Even as President Biden on Tuesday outlined new plans for battling the highly contagious Omicron variant, public health experts warned that the measures would not be sufficient to prevent a rise in infections and hospitalizations over the next few weeks.
The administration’s strategy includes doubling down on vaccination campaigns and propping up hospitals as they confront a large influx of patients. Federal officials will direct resources, including Army doctors, to support health care systems and distribute rapid tests to Americans.
But Mr. Biden explicitly ruled out lockdowns and other harsh measures of the kind put in place as the pandemic first unfolded in early 2020. In interviews on Tuesday, some scientists argued that the variant’s rapid spread requires more vigorous mitigation measures.
Some expressed frustration and alarm about what they described as a timid public health response, and bemoaned the apparent lack of will among politicians and society at large for more aggressive steps.
The crisis is brewing just as Americans prepare to travel to holiday gatherings, college students return home for vacation, and young and old converge for New Year’s parties or set off on trips that may further spread the virus.
Federal health officials asked health care providers on Monday to advise their patients to conduct rapid home tests for Covid before holiday gatherings, and ask their guests to do the same. But while the tests are sold over the counter, prices start at $14 for a two-pack, and many stores are sold out.
And in sharp contrast with the advice given out last year, Mr. Biden encouraged people to gather and celebrate the holidays, so long as they were vaccinated and took standard precautions.

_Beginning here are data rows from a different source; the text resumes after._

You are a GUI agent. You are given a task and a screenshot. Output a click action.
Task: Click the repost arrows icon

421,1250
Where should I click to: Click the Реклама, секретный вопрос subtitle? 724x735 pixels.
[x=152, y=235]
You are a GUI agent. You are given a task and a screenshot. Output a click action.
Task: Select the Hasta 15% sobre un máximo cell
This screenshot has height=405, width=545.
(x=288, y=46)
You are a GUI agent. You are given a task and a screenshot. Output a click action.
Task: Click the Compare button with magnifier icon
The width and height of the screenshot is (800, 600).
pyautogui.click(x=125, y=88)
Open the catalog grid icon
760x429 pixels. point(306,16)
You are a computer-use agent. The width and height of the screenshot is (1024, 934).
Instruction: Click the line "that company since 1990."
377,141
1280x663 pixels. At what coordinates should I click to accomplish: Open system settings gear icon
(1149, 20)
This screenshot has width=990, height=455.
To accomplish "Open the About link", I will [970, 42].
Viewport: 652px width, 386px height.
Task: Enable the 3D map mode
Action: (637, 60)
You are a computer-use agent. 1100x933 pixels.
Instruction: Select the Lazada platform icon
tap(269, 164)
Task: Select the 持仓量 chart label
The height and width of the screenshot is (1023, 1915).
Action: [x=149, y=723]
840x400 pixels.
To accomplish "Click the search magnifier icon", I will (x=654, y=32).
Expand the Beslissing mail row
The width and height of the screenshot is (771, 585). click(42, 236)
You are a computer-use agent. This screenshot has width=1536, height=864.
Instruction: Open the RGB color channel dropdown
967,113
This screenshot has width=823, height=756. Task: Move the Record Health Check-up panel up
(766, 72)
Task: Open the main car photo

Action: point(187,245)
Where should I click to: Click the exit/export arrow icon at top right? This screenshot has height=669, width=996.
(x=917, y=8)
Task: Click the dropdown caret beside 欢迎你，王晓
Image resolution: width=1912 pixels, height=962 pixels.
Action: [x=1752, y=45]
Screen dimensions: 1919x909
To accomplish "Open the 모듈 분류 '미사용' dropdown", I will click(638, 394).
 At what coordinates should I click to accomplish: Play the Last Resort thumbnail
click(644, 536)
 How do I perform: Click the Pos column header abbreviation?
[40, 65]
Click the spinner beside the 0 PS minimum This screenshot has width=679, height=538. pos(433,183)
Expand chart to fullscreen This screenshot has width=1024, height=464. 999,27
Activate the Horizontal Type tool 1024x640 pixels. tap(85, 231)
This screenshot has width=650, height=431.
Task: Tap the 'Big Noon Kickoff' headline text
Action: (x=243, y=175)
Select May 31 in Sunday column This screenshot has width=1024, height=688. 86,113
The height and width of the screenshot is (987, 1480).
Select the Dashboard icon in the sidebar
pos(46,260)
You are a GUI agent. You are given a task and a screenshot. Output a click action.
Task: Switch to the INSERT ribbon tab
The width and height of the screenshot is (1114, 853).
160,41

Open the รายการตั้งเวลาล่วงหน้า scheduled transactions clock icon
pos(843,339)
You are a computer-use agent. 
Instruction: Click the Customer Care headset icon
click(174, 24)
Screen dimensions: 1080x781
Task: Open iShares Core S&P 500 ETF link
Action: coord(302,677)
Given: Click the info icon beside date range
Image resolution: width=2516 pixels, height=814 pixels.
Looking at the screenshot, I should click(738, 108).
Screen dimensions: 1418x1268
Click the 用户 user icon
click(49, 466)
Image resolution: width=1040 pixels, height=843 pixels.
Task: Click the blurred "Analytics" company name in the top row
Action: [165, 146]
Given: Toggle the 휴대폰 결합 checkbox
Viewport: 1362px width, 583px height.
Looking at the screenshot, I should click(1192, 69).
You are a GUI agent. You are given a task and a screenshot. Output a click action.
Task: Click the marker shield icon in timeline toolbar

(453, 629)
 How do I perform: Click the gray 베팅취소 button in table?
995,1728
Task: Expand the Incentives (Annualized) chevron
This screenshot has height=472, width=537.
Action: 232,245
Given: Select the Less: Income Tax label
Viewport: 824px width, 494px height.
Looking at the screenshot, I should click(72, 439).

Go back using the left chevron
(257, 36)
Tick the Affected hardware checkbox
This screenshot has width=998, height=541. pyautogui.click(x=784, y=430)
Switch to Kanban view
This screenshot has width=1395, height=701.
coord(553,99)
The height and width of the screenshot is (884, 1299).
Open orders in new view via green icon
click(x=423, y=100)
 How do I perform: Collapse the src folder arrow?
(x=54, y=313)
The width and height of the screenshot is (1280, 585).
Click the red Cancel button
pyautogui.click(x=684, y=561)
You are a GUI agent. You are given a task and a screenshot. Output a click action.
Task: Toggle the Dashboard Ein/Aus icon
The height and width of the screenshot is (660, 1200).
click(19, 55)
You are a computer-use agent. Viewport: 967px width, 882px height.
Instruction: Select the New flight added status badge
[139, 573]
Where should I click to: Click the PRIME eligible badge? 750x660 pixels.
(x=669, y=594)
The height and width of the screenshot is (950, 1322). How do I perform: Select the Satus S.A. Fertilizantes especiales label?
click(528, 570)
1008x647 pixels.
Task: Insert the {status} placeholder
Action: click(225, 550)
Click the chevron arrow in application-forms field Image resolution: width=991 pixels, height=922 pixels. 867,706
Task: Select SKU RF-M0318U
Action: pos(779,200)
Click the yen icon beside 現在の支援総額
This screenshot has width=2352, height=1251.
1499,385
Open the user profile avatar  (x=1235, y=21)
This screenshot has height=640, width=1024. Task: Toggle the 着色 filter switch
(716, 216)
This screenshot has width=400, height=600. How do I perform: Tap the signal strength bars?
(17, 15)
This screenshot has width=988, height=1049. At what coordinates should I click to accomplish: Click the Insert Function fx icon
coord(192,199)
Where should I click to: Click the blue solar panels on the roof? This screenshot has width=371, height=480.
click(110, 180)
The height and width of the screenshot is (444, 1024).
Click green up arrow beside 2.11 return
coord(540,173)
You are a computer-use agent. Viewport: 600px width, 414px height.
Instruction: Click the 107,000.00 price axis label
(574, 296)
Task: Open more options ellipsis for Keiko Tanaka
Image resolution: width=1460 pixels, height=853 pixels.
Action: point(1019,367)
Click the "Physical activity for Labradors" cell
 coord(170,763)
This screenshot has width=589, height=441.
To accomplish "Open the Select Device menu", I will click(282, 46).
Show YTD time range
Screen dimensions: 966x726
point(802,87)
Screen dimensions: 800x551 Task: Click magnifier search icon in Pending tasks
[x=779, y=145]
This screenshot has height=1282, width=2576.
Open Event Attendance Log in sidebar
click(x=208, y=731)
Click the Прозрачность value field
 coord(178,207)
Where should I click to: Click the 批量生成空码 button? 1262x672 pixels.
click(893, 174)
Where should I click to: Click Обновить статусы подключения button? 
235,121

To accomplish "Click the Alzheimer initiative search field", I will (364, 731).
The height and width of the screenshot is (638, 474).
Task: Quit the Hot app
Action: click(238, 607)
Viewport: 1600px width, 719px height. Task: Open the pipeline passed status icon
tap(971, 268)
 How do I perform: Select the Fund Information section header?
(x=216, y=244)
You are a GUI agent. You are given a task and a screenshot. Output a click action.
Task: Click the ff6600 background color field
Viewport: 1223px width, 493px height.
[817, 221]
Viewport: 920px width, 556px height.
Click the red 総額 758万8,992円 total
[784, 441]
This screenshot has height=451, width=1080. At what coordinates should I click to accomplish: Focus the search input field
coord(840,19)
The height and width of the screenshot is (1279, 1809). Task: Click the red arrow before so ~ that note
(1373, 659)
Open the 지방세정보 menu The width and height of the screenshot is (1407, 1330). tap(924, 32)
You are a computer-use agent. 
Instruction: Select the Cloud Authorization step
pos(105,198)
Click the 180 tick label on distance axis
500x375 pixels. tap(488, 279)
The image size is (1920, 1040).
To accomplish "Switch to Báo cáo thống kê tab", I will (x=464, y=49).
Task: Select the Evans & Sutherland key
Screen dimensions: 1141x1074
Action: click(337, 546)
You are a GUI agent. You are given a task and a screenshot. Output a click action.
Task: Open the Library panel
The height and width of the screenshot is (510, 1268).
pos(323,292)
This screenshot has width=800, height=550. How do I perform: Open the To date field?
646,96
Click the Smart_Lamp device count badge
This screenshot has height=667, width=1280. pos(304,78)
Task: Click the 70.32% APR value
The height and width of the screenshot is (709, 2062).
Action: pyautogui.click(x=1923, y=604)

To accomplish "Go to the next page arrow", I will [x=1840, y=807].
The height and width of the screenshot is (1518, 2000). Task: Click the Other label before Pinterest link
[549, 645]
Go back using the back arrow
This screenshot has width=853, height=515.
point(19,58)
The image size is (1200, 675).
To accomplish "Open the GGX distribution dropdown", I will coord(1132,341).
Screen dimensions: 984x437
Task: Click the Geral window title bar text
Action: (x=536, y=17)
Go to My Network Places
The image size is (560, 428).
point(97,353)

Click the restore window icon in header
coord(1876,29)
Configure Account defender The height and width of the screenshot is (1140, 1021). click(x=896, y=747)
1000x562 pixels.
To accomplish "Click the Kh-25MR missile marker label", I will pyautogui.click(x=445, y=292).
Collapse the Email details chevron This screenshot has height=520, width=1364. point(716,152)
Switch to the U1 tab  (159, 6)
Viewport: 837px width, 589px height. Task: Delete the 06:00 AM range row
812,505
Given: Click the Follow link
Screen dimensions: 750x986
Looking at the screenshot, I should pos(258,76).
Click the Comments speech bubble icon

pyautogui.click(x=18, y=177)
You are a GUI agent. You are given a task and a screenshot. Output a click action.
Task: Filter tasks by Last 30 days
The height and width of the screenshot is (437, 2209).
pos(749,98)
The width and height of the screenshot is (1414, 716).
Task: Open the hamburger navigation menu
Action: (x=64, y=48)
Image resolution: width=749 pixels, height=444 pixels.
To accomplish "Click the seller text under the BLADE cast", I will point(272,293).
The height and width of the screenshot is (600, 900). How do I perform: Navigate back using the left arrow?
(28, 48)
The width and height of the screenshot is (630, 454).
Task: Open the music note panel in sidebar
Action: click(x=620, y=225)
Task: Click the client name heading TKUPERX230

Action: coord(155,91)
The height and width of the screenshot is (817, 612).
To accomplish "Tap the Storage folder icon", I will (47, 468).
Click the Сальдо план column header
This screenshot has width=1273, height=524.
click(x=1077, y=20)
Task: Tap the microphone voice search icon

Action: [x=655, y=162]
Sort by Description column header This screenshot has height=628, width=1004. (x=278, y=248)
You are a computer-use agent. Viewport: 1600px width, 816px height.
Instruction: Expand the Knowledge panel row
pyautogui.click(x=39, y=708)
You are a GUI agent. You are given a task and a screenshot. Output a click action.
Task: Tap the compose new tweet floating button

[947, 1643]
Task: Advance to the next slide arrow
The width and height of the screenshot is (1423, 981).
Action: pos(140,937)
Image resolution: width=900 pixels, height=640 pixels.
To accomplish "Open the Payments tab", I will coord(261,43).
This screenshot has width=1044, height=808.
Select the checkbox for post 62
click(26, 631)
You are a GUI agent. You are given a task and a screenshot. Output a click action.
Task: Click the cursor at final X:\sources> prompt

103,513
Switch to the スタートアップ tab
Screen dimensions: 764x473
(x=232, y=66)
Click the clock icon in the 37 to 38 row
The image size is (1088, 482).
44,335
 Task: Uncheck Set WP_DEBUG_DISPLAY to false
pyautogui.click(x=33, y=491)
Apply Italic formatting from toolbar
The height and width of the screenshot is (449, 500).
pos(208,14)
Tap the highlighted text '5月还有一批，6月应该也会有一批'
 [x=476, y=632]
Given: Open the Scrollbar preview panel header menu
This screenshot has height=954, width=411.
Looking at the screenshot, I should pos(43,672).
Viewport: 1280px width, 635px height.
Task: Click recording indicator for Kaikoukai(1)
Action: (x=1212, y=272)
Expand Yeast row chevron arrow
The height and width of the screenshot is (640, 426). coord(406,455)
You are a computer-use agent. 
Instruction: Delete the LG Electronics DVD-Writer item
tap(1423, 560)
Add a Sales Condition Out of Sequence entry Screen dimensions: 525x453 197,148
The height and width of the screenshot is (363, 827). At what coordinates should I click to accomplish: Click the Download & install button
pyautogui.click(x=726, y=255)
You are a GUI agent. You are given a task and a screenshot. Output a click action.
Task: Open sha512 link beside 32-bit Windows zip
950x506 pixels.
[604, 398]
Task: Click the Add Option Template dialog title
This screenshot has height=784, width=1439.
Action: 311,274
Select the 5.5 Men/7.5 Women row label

At the same time, he warned that the variant was spreading at unprecedented speed, and said there would be Omicron infections among the vaccinated, apparently resigned to the fact that even those who have received boosters may get infected with the highly contagious variant.
“I still can’t quite wrap my head around how quickly this is moving,” said Joseph Fauver, a genomic epidemiologist at the University of Nebraska Medical Center. “I think it’s going to be really bad. I don’t know how else to put it.”
It is not yet clear whether the variant causes milder illness than earlier variants. But there is a concern among some scientists that the notion has gained wide circulation and that the pandemic-weary public has let down its guard.
“This is an incredibly contagious pathogen, and we don’t know yet its impact on severity and death,” said Galit Alter, an immunologist and virologist affiliated with the Ragon Institute of Massachusetts General Hospital, M.I.T. and Harvard.
“We have to reestablish the importance and rigor of the first wave,” she added. “We are back in ‘flatten the curve’ mode.”